Source data ::
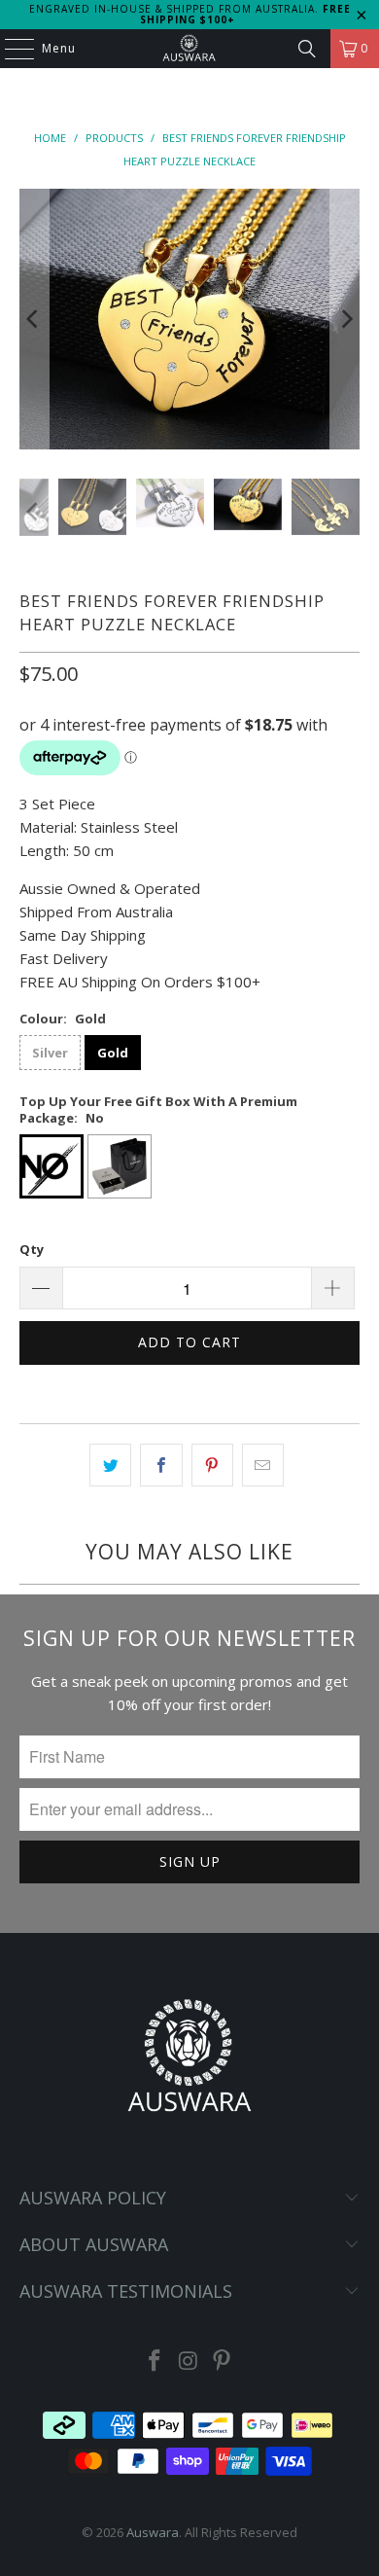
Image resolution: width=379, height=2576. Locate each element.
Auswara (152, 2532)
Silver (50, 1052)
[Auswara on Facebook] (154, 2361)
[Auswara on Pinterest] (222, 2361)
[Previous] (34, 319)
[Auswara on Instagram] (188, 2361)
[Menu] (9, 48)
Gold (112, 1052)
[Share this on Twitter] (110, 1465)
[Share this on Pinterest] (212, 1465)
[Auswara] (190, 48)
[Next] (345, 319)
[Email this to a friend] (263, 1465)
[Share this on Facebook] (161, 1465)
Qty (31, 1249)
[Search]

What is needed :: Reproduce, with no other lines, the run of lines that begins with the one containing "[Share this on Twitter] (110, 1465)" and ends with the last line of the material.

Solved problem ::
[Share this on Twitter] (110, 1465)
[Share this on Pinterest] (212, 1465)
[Auswara] (190, 48)
[Next] (345, 319)
[Email this to a friend] (263, 1465)
[Share this on Facebook] (161, 1465)
Qty (31, 1249)
[Search]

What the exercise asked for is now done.